TASK BRIEF »
Transcribe everything in the text on abortion as genocide from "Abortion as Genocide?" down to "have a child.".

Abortion as Genocide?

Bell said Students for Life also compares abortion to "genocide," using the logic that abortion is the systematic killing of humans of a particular age group. SFL references the holocaust for a similar statement in a tweet posted March 16: "@MSU_SFL: You are witnessing a holocaust five times greater than Hitler's."

"Their reasoning seems flawed," Middleton of MSU's African American Studies said about the tweet comparing the forced deportation and murder of Jews to women choosing whether or not to have a child.

Bell goes as far as to compare a Planned Parenthood location to a Nazi concentration camp on his personal Twitter feed. "@Chaosman92: Drove past this place in San Diego. like driving past a Nazi Concentration Camp," Bell tweeted March 10 alongside an attached photo of the California reproductive-care facility. He justified his tweet by saying that the abortions that occur at any Planned Parenthood remind him of the death toll of the Holocaust.

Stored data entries
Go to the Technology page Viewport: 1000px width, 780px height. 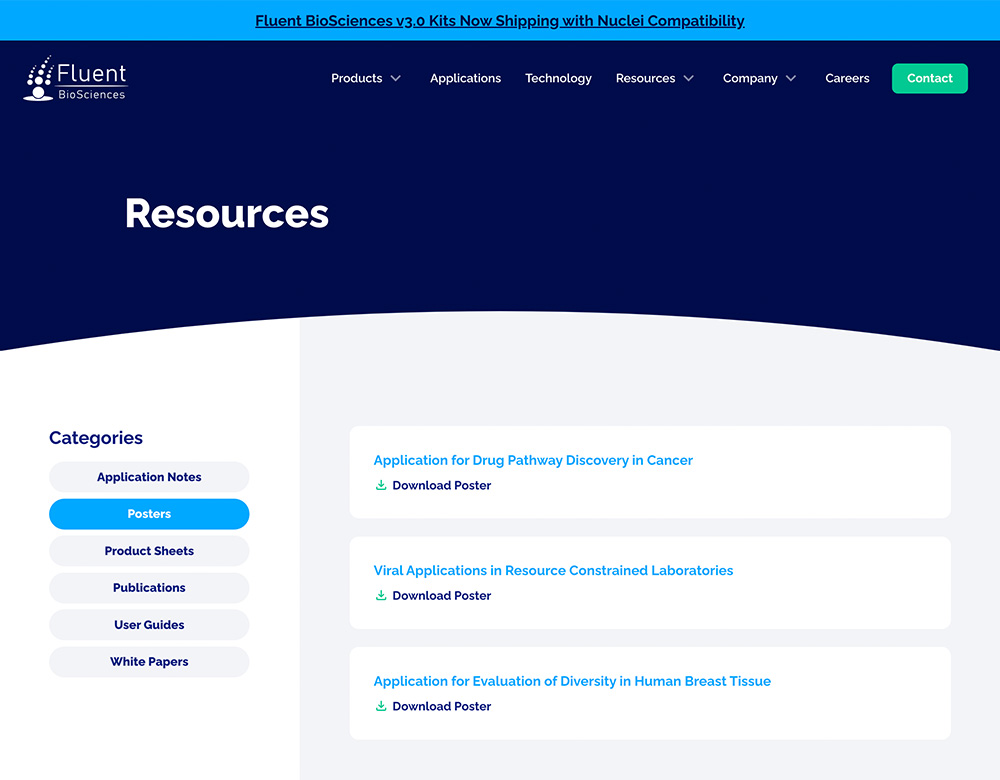(x=558, y=78)
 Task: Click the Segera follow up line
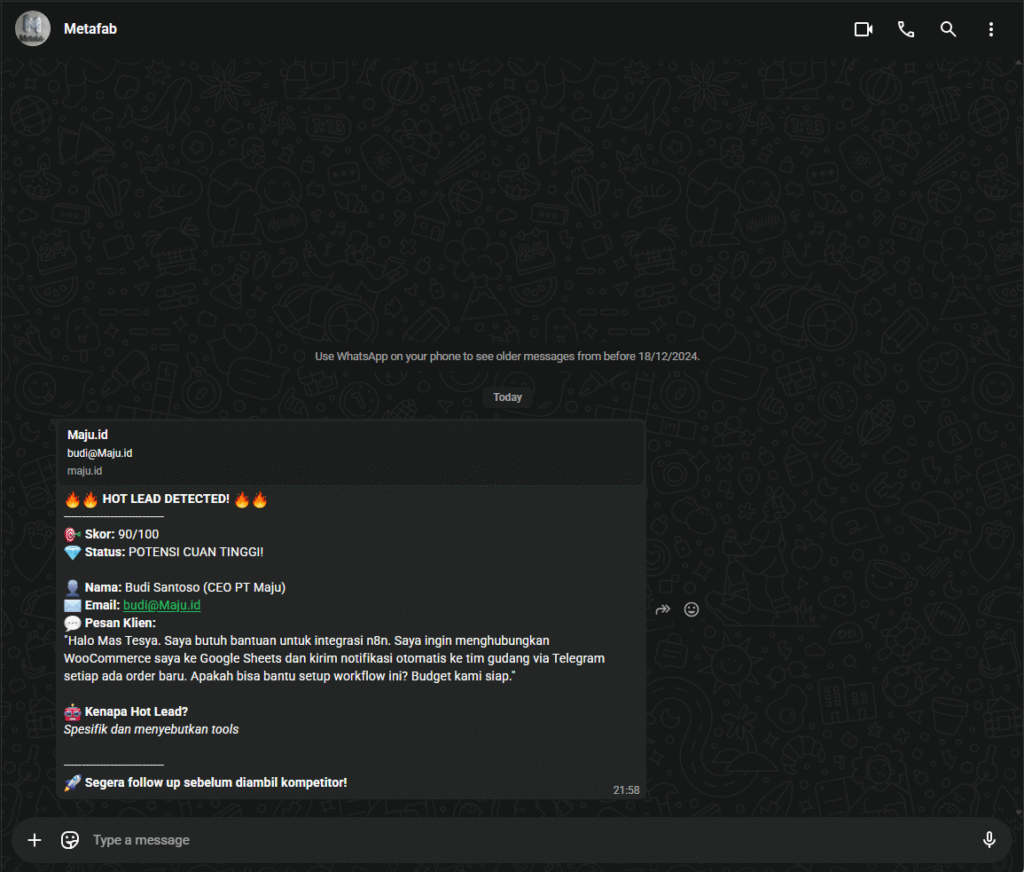tap(215, 782)
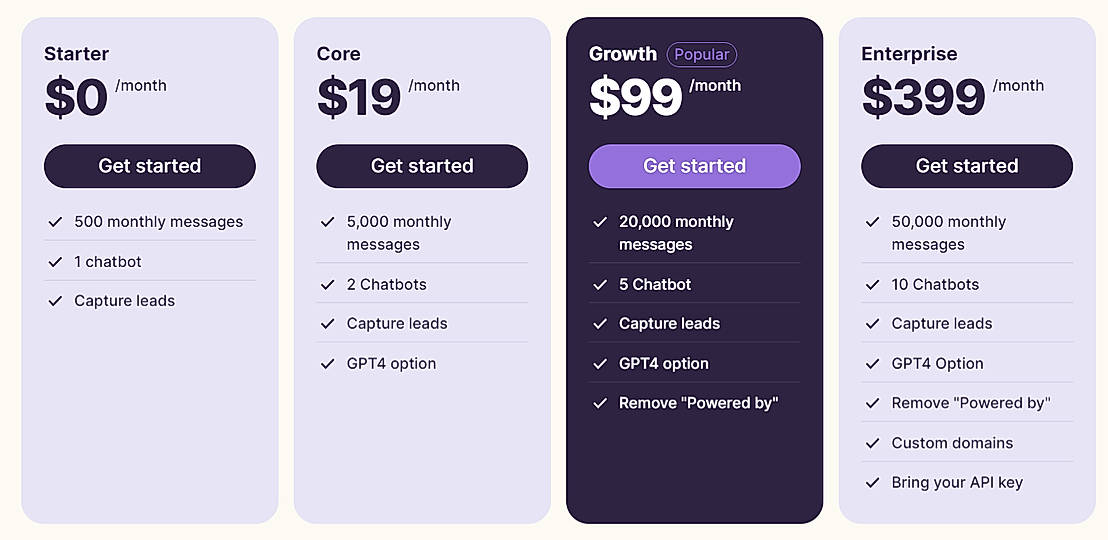This screenshot has height=540, width=1108.
Task: Click the Popular badge on Growth
Action: (x=701, y=54)
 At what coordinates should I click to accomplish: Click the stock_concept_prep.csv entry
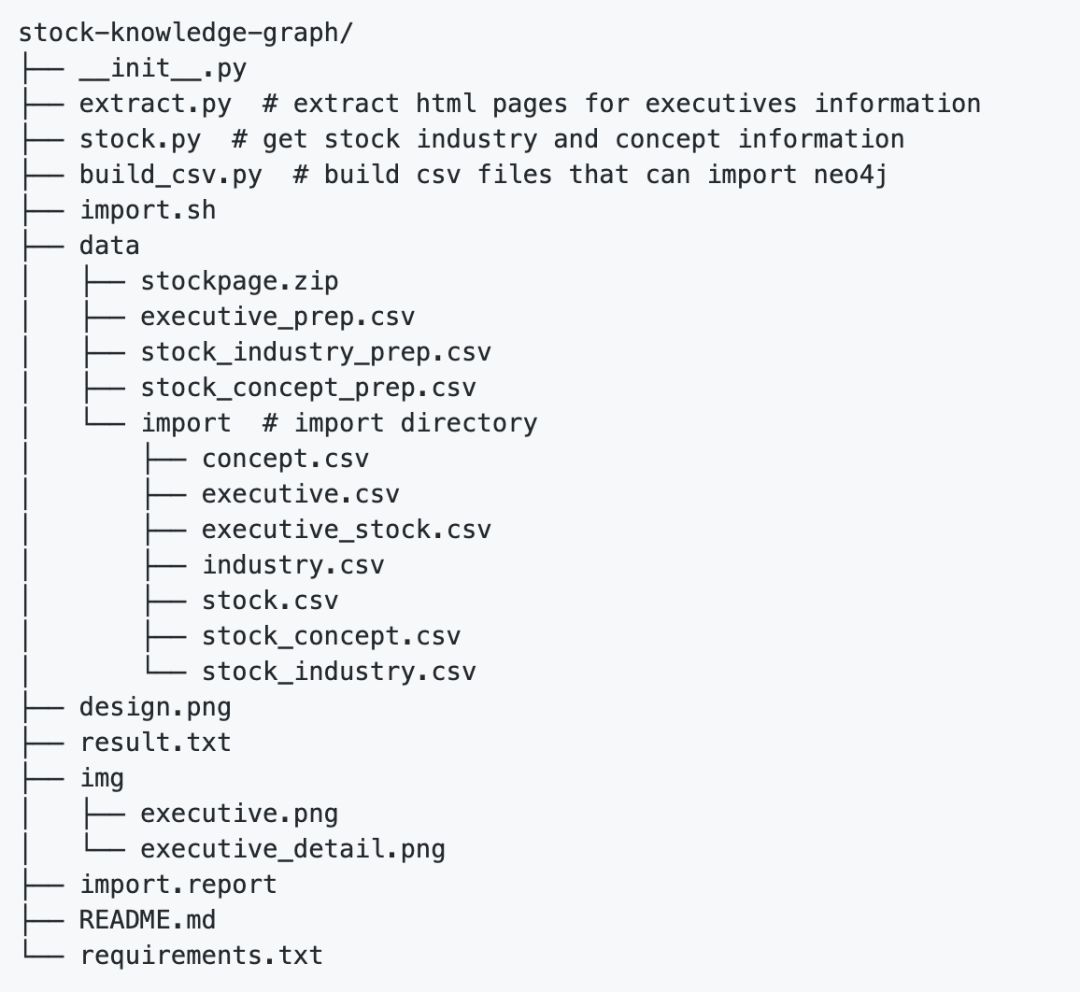click(x=308, y=388)
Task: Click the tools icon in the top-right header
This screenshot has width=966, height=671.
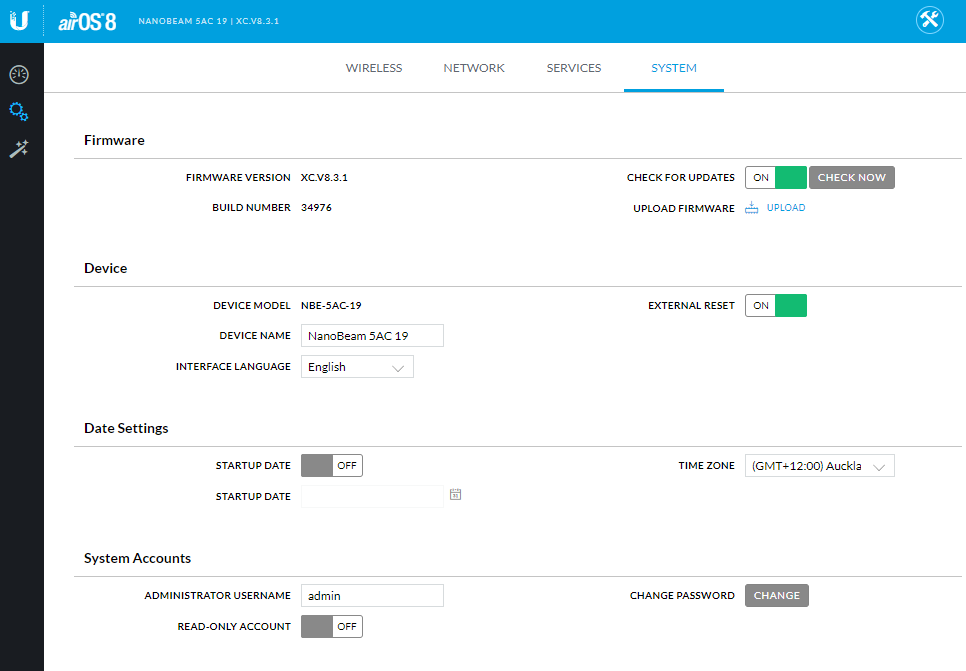Action: click(929, 19)
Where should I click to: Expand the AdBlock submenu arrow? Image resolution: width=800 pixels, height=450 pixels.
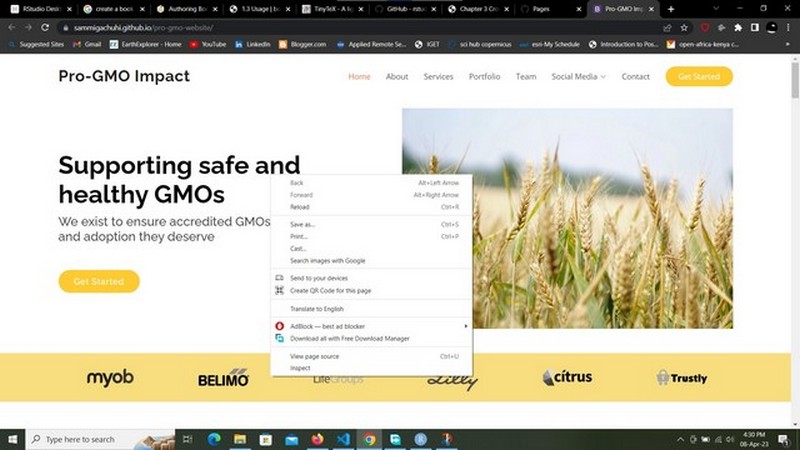(465, 326)
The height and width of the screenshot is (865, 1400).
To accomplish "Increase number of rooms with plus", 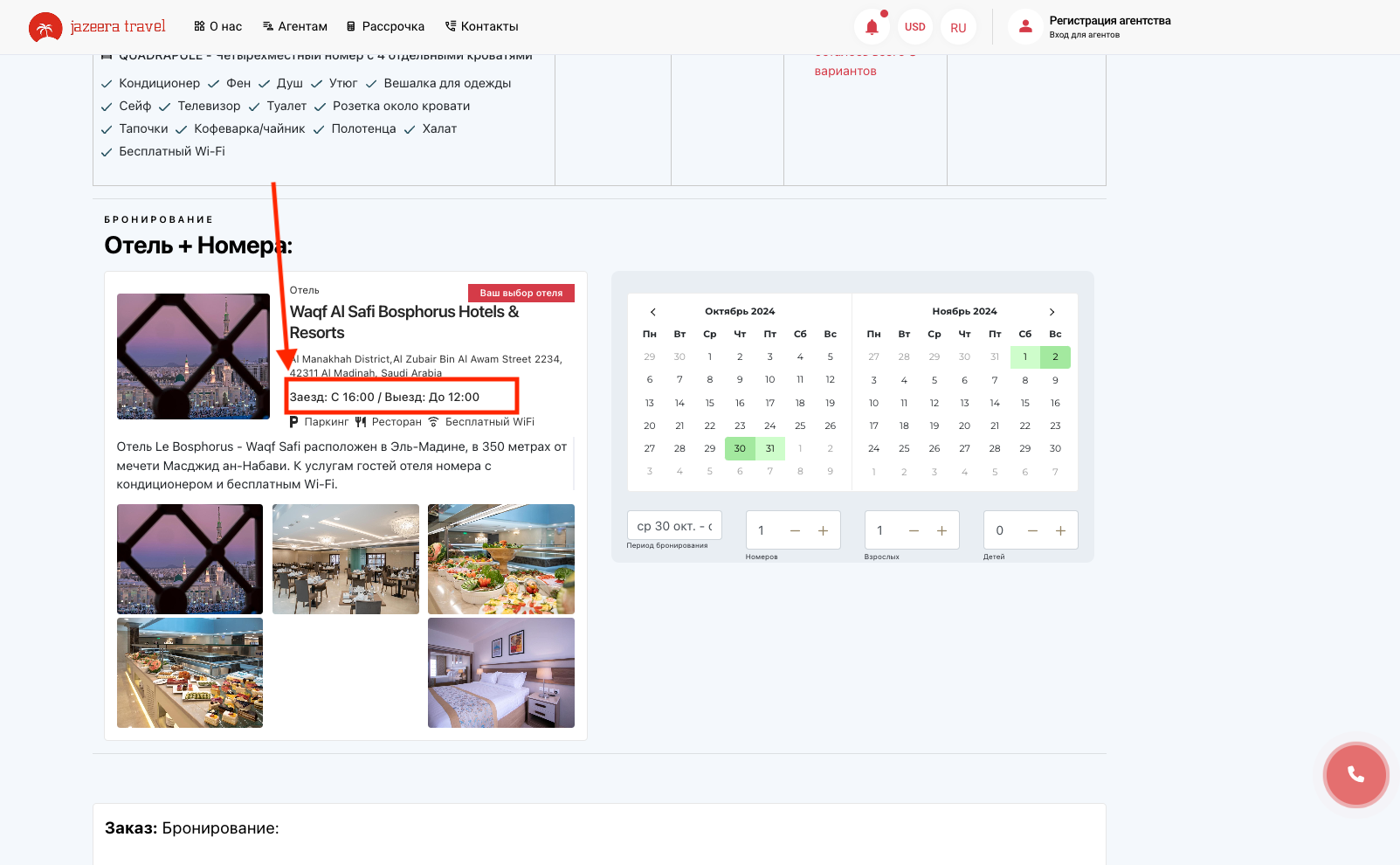I will [x=823, y=530].
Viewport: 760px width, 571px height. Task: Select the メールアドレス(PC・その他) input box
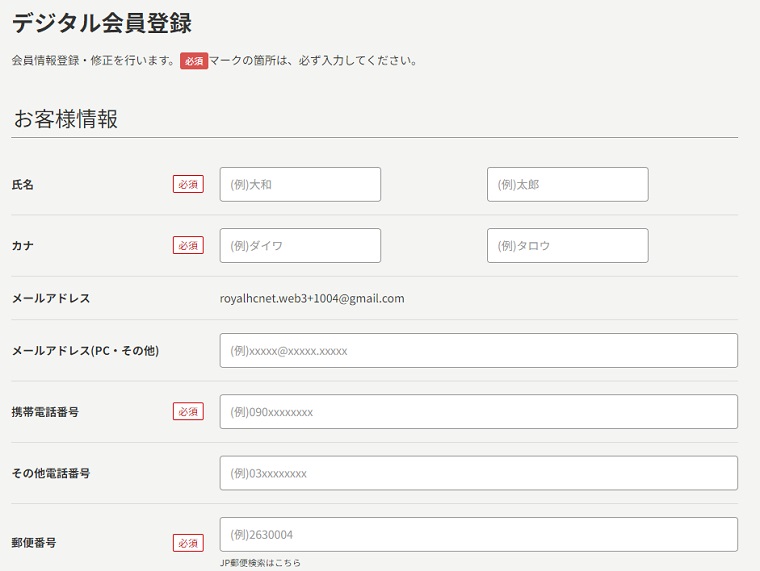pyautogui.click(x=478, y=350)
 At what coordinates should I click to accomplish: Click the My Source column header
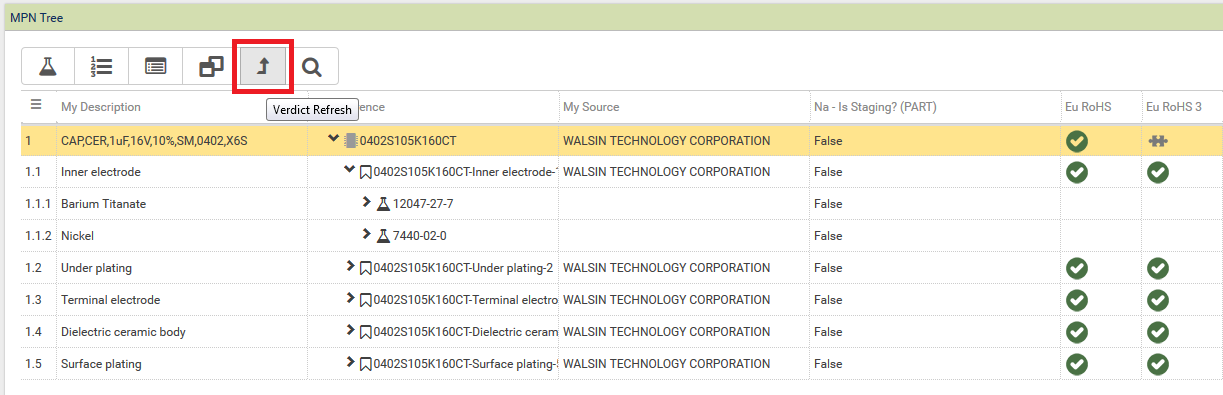(x=591, y=107)
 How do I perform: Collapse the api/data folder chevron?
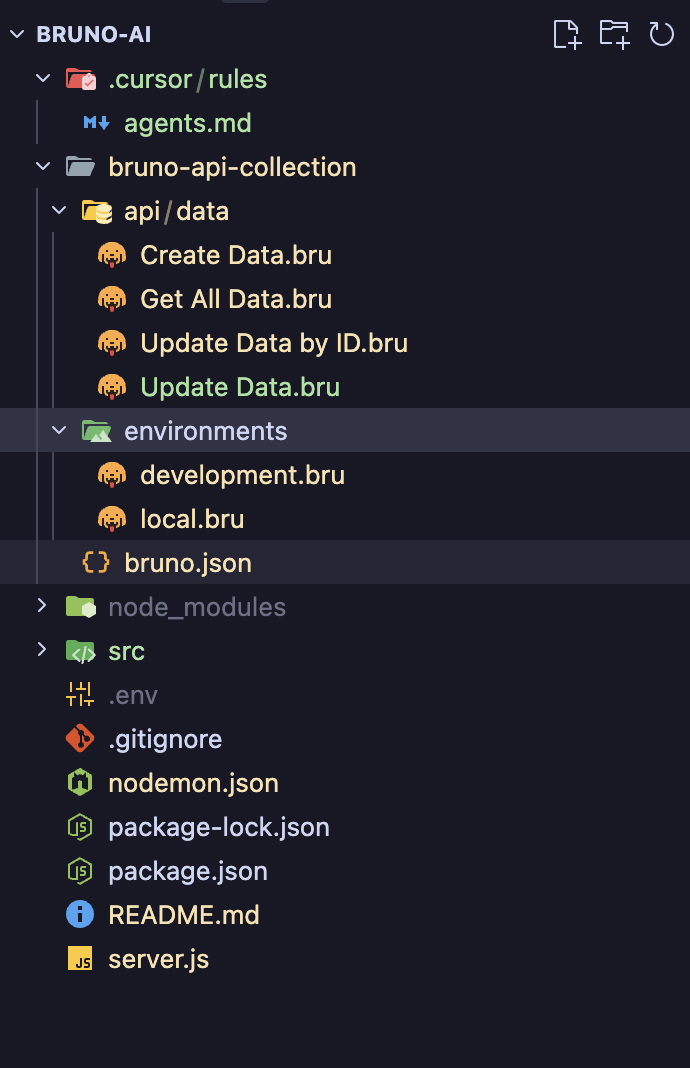tap(60, 211)
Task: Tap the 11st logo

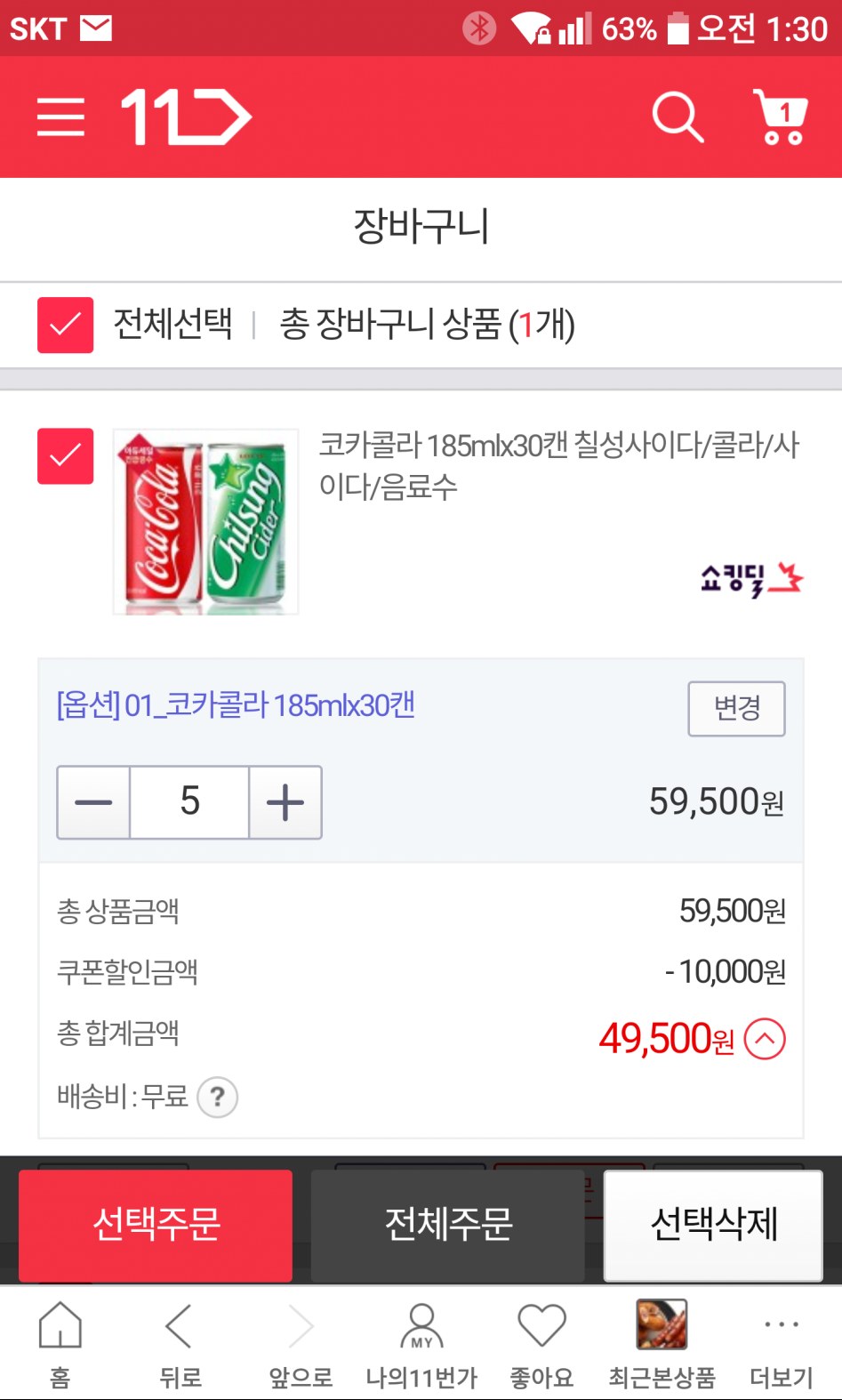Action: click(186, 117)
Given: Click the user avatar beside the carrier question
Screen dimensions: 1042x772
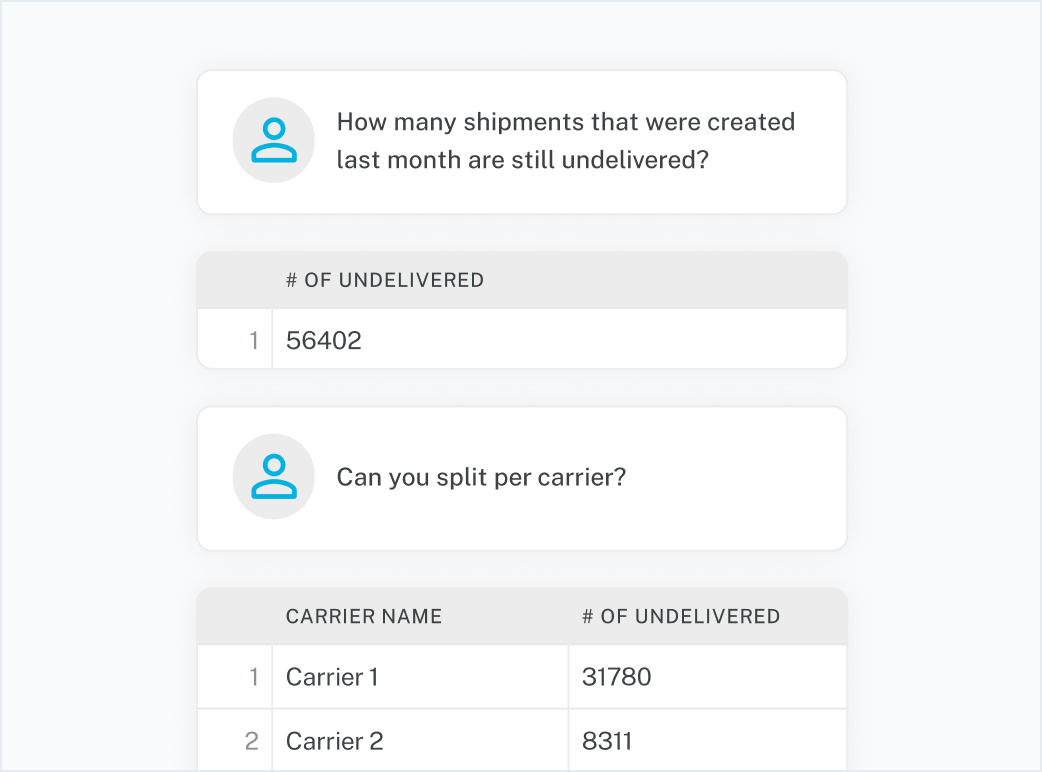Looking at the screenshot, I should pyautogui.click(x=274, y=476).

ANSWER BOX »
Abortion as Genocide?

Bell said Students for Life also compares abortion to "genocide," using the logic that abortion is the systematic killing of humans of a particular age group. SFL references the holocaust for a similar statement in a tweet posted March 16: "@MSU_SFL: You are witnessing a holocaust five times greater than Hitler's."

"Their reasoning seems flawed," Middleton of MSU's African American Studies said about the tweet comparing the forced deportation and murder of Jews to women choosing whether or not to have a child.